Todas as vezes que se fala em democratização da comunicação no país, os veículos da chamada grande imprensa imediatamente se apressam nas críticas ao que eles chamam de tentativa de controlar a mídia. Foi assim durante a 1ª Conferência de Comunicação do país, realizada no ano passado, e recentemente com uma moção aprovada pelo 4º Congresso do PT a respeito do assunto.

Aliás, quem acompanhou as notícias sobre o Congresso do PT na grande imprensa é levado a crer que esse foi o único assunto tratado no evento. Estes veículos focaram todas as atenções em criticar uma das moções aprovadas pelos delegados e praticamente ignoraram os pontos mais importantes da reunião, como a aprovação da paridade de gênero e a limitação dos mandatos parlamentares, entre outras.

É exatamente para evitar esse tipo de “pensamento único” difundido pela mídia privada e para garantir a pluralidade de vozes e opiniões na sociedade, que os movimentos sociais  ligados ao tema acham importante que se faça a regulamentação dos artigos da constituição que versam sobre as comunicações. Já as empresas de comunicação são contrárias, segundo elas, as “leis” do mercado devem ser as únicas forças que regulam a atuação da mídia.

Frente Parlamentar

Para ajudar neste debate, a bancada do PT tomou a iniciativa de lançar a Frente Parlamentar pela Liberdade de Expressão e Democratização da Comunicação e da Cultura com Participação Popular, com o objetivo de promover discussões na sociedade e propor políticas públicas para o setor.

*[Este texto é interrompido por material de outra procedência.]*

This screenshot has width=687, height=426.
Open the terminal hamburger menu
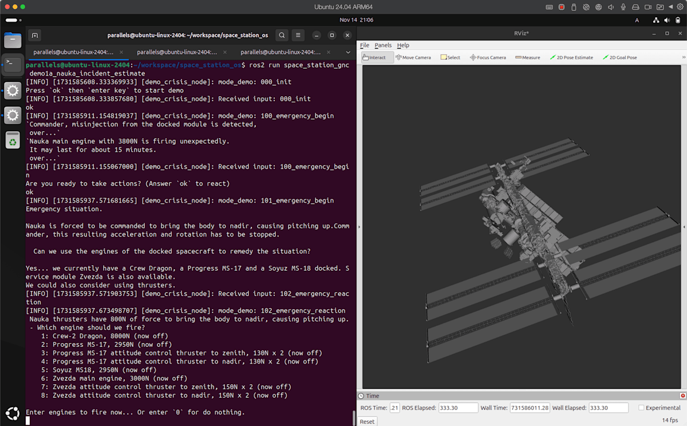pyautogui.click(x=298, y=36)
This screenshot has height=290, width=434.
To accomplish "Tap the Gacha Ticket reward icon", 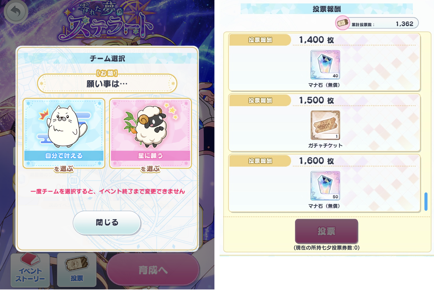I will [325, 125].
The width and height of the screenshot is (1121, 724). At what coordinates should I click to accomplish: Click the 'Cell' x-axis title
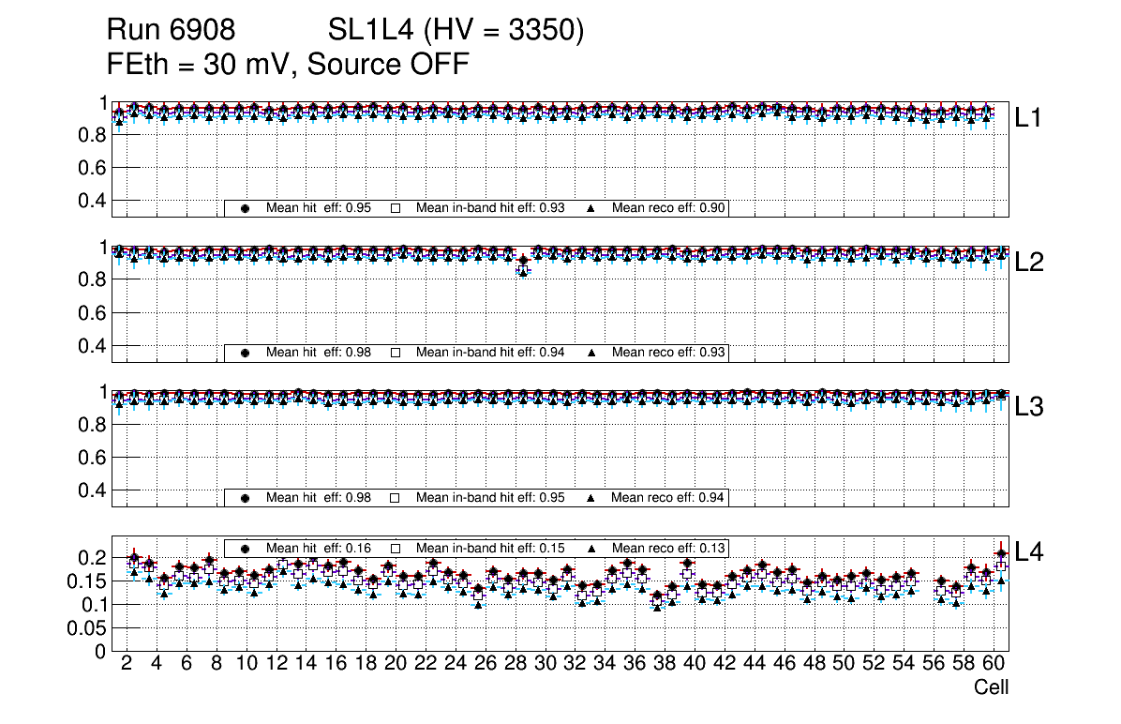pos(991,687)

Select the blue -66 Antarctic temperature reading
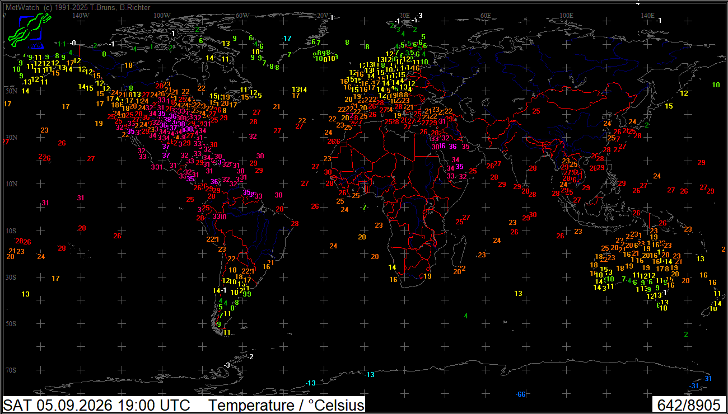521,394
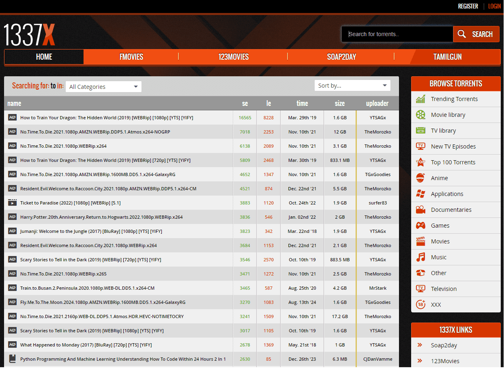The width and height of the screenshot is (504, 368).
Task: Open the FMOVIES navigation tab
Action: pos(131,57)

O estatuto da frente, da qual serei o presidente,  será finalizado na próxima reunião do grupo de trabalho, no dia 14.

Uma das primeiras ações desta frente será a de apoiar a criação do Conselho Estadual de Comunicação, órgão que já existe em estados como Bahia e Ceará, que terá como objetivo garantir que os setores ligados ao assunto possam discutir a comunicação no Rio de Janeiro.

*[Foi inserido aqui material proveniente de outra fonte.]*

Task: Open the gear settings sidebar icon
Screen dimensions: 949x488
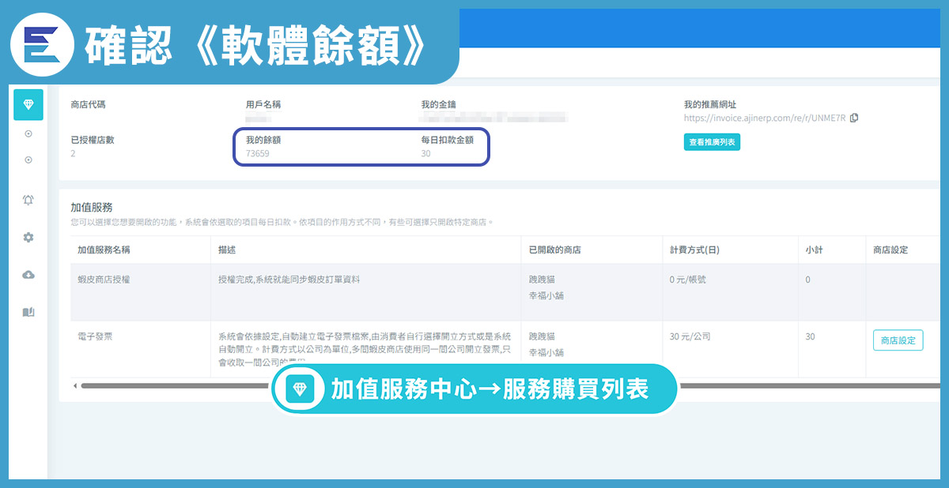Action: click(x=28, y=237)
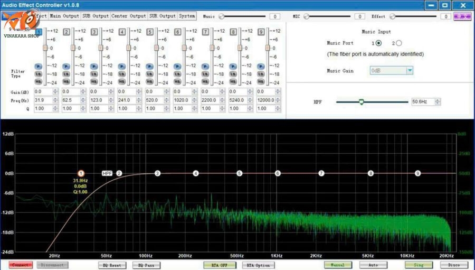Click the RTA Option button
This screenshot has width=475, height=270.
pos(258,265)
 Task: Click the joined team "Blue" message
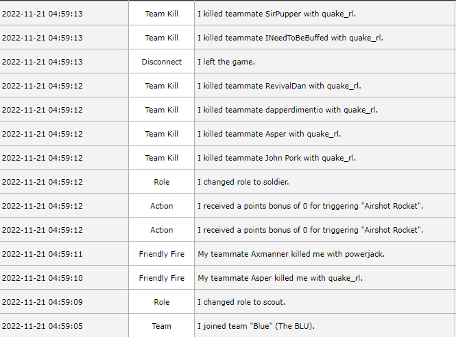point(255,326)
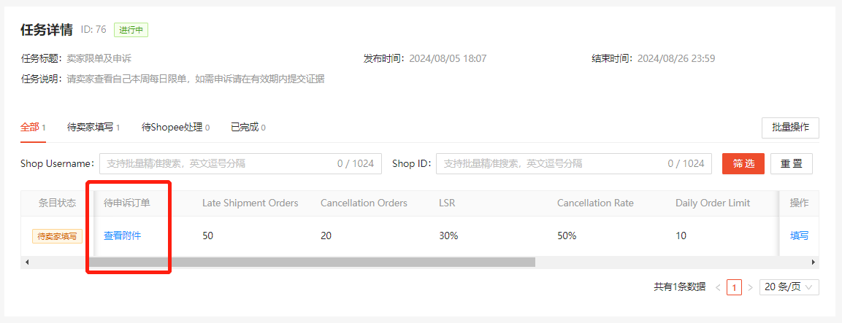Go to previous page arrow

(x=718, y=287)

Entre as discussões mais complexas sobre este tema,  certamente a regulamentação dos artigos da Constituição que versam sobre o combate à concentração dos meios de comunicação é a que sofre as maiores críticas por parte das empresas. O artigo 221, por exemplo, diz que os meios de comunicação não podem ser objeto de monopólio ou oligopólio, o que não é aceito pelos grandes grupos midiáticos, pois eles seriam diretamente afetados por uma eventual lei que verse sobre esse tema.

Propriedade cruzada

Porém, para a sociedade é importante que o Estado tenha ações efetivas para evitar a formação desses oligopólios. Uma importante medida, que já existe na grande maioria das democracias do mundo, é a proibição da propriedade cruzada dos meios, ou seja, impedir que uma mesma empresa seja dona de vários veículos de comunicação (jornal, TV, rádio, etc) e, com isso, monopolize o discurso sobre qualquer assunto, já que a opinião do dono do grupo é a única que pode ser difundida nestes meios.

Uma outra medida importante é a proibição de concessão e permissão de outorgas de radiodifusão a políticos e ocupantes de cargos públicos em exercício da função. Essa medida visa evitar que concessões de rádios e TVs sejam utilizadas exclusivamente para fazer propaganda de candidatos que possuem um grande poder econômico e podem comprar os equipamentos.

O debate sobre a democratização das comunicações é fundamental em uma sociedade democrática. É legítimo que os donos das empresas de mídia protejam seus interesses econômicos, mas não podemos aceitar que um setor tão importante para nosso país não possua regras mínimas de funcionamento. Lembrando sempre: Regulamentação não tem nada a ver com censura.

Robson Leite é Deputado Estadual (PT-RJ) e presidente da Comissão de Cultura da Alerj.